§ TEXT:
'''
2/The kernel memory map can be up to 1000-entries long (in current code, may be increased later as needed), and is stored in a statically allocated 1000-entries buffer. (In fact, I need three of those, for sorting and entries merging purposes). It sounds unnecessary to add one more buffer and data copying operation just to convert one single member to 64-bit.

Re: Overuse of Casting (was Screen Shots...)

Posted: Sat May 15, 2010 3:51 am
by gerryg400
I think code like this is prone to error. It is almost impossible to pass an eye over it and see problems.

To reduce the amount of casts, to make you code more readable, to make debugging simpler and reduce the chance of typos, I recommend you use some local variables in your code.

i.e assign (kernel_memory_map*)(uint32_t)kinfo->kmmap)[source_index].location (and others) to local variables, casting at the point of assignment. Then in the main part of the code everything can be done with the correct type. You will be amazed how much more readable, reviewable and reliable your code is.

- gerryg400

Re: Overuse of Casting (was Screen Shots...)

Posted: Sat May 15, 2010 4:08 am
by Neolander
So what you suggest is keeping the current header with its uint64_t pointers and change the code using it to something like this ?

Code: Select all

kernel_memory_map* kmmap = (kernel_memory_map*) (uint32_t) kinfo->kmmap;

(...)

kmmap[source_index].location = 0;
I see an immediate benefit to this approach : it avoids header duplication. Thanks, gonna try ! :wink:

Re: Overuse of Casting (was Screen Shots...)

Posted: Sat May 15, 2010 4:56 am
by gerryg400
Actually I was thinking something more like..

Code: Select all

kernel_memory_map *prev_location = (kernel_memory_map*)(uint32_t)kinfo->kmmap)[source_index-1].location;
kernel_memory_map *location = (kernel_memory_map*)(uint32_t)kinfo->kmmap)[source_index].location;
kernel_memory_map *prev_size = (kernel_memory_map*)(uint32_t)kinfo->kmmap)[source_index-1].size;
kernel_memory_map *size = (kernel_memory_map*)(uint32_t)kinfo->kmmap)[source_index].size;

if (location != prev_location + prev_size) {
    kmmap_buffer[dest_index].location = prev_location + prev_size;
    kmmap_buffer[dest_index].size = location - prev_location + prev_size;

etc.
}
However I'm sure that you know your code better. The point is that simple code has fewer bugs.

- gerryg400

Re: Overuse of Casting (was Screen Shots...)

Posted: Sat May 15, 2010 1:12 pm
by Neolander
I agree with you on the simplicity thing. That's exactly why I'm rewriting the thing, after all ^^

Don't know if I'm going this far with local variables, but it could be a good idea since this part already had poor readability in the original code, despite some attempts at beautifying it. Going to find what suits it best. Thanks again !
'''
§ DATASET CONTENT:
'''
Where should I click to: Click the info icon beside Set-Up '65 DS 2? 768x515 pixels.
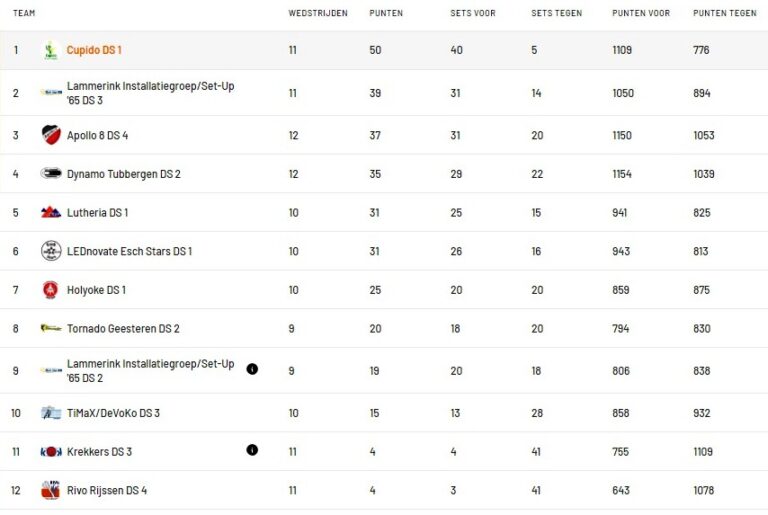tap(252, 369)
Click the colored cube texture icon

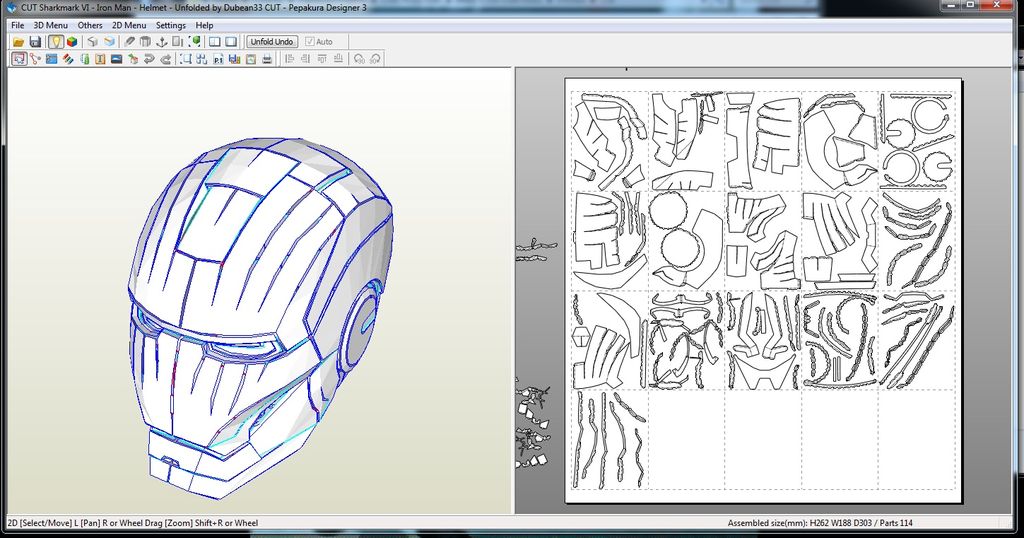72,42
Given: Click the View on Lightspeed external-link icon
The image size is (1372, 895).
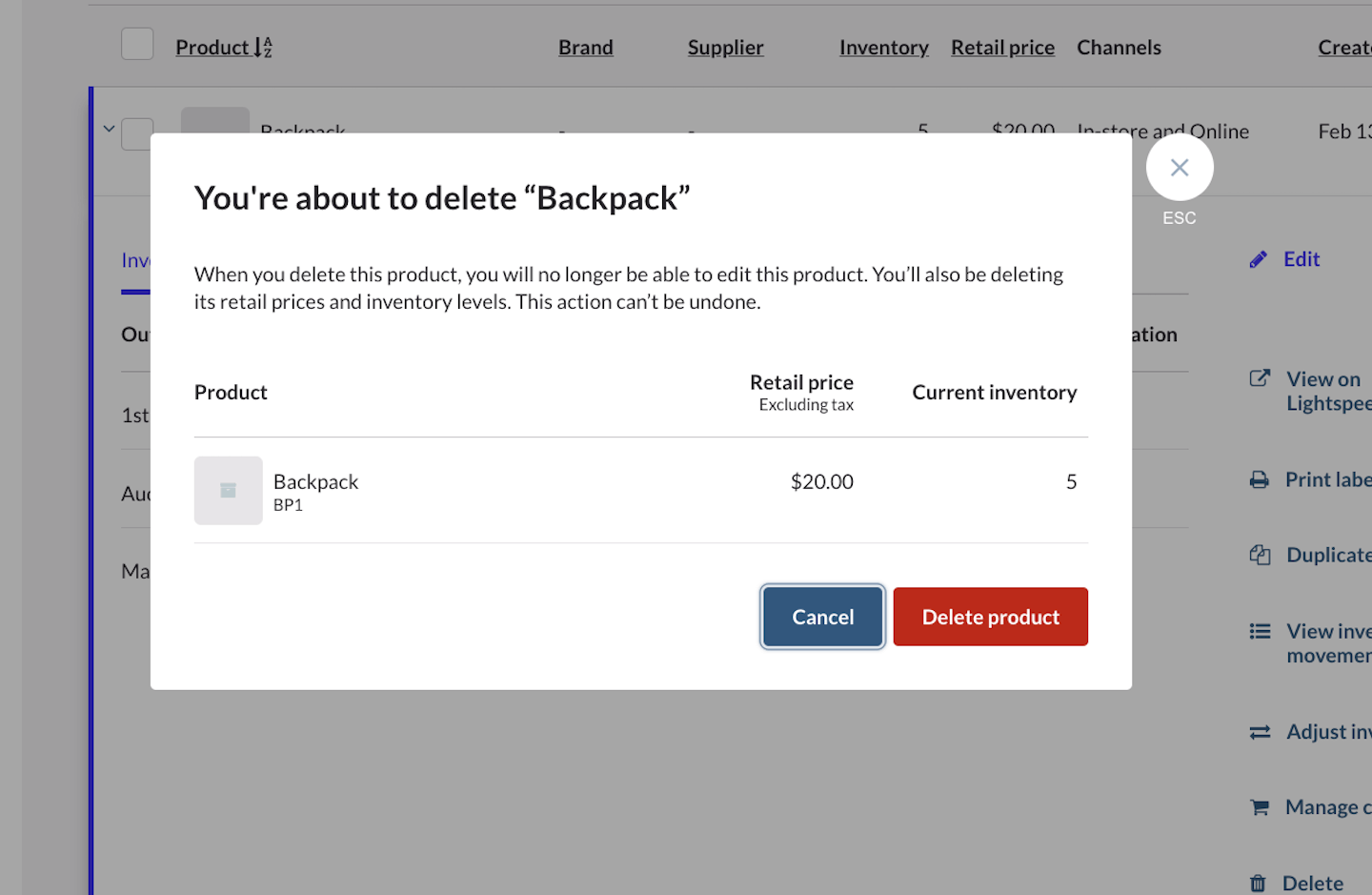Looking at the screenshot, I should pos(1260,378).
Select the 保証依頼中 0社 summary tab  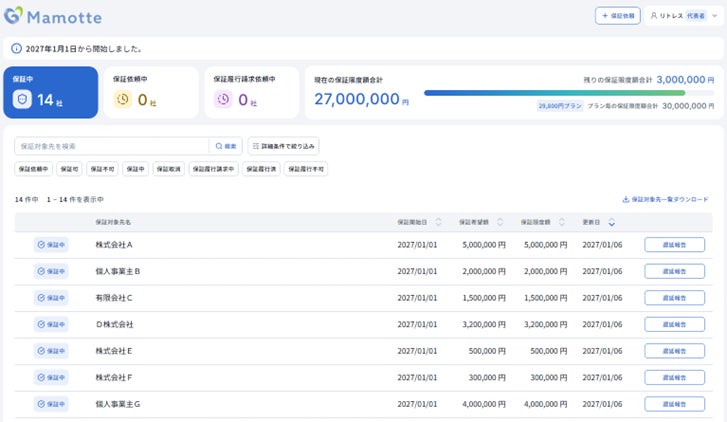pos(149,93)
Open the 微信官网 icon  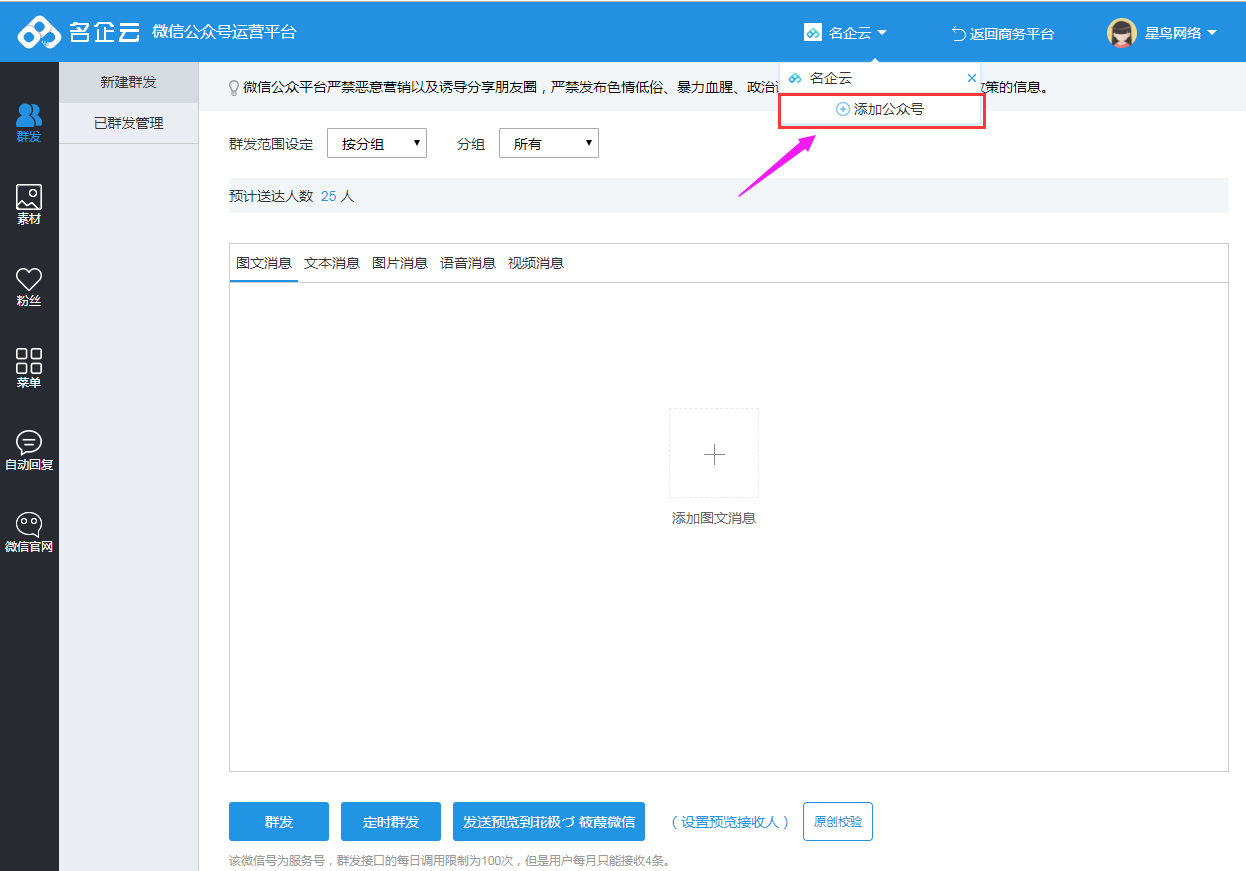coord(29,532)
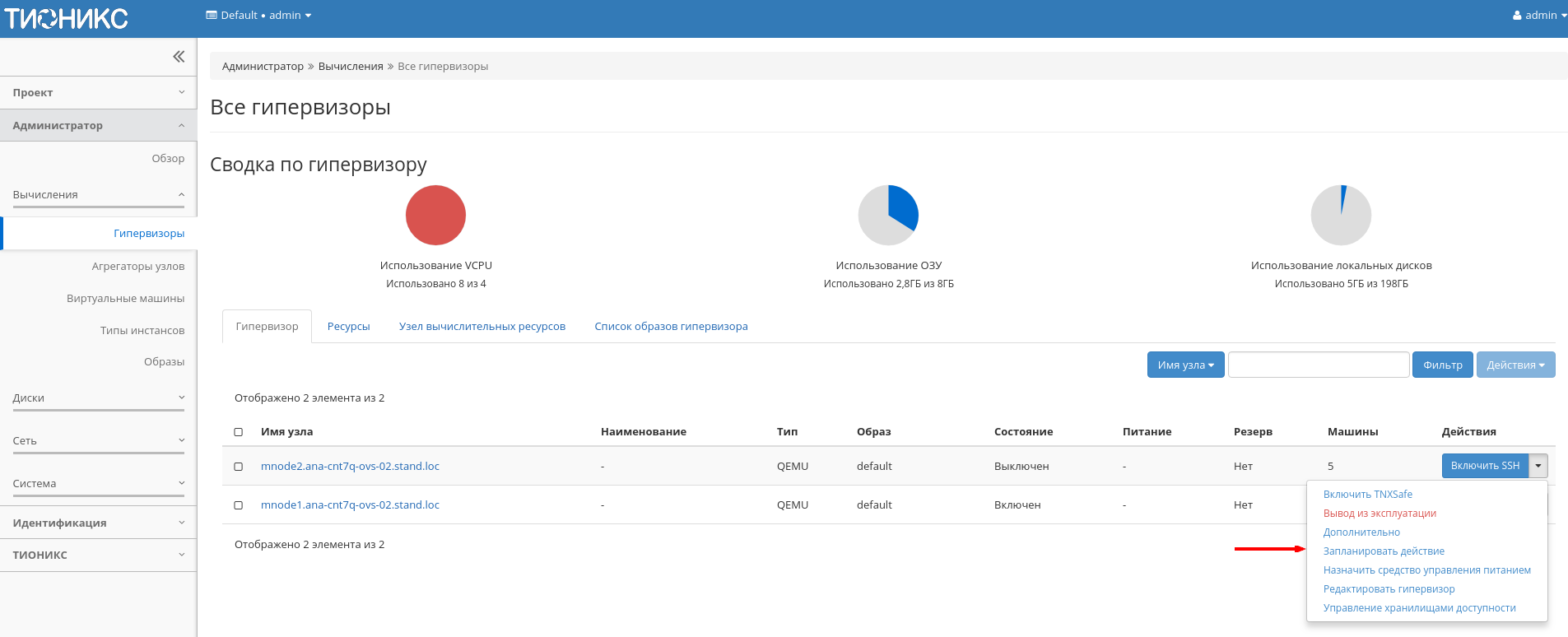Click the VCPU usage pie chart

coord(435,215)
'''
§ TASK INSTRUCTIONS:
a) Answer these about the casting thread:
(i) How many entries long can the kernel memory map be in the current code?
(ii) Who posted the reply dated Sat May 15, 2010 4:56 am?
(iii) What immediate benefit does Neolander see in the suggested approach?
b) Please copy the casting thread word for word from "Posted: Sat May 15, 2010 3:51" to "your code is.".
The rows are separate material and are not part of the casting thread.

§ FULL ANSWERS:
a)
(i) Up to 1000 entries.
(ii) gerryg400.
(iii) It avoids header duplication.

b)
Posted: Sat May 15, 2010 3:51 am
by gerryg400
I think code like this is prone to error. It is almost impossible to pass an eye over it and see problems.

To reduce the amount of casts, to make you code more readable, to make debugging simpler and reduce the chance of typos, I recommend you use some local variables in your code.

i.e assign (kernel_memory_map*)(uint32_t)kinfo->kmmap)[source_index].location (and others) to local variables, casting at the point of assignment. Then in the main part of the code everything can be done with the correct type. You will be amazed how much more readable, reviewable and reliable your code is.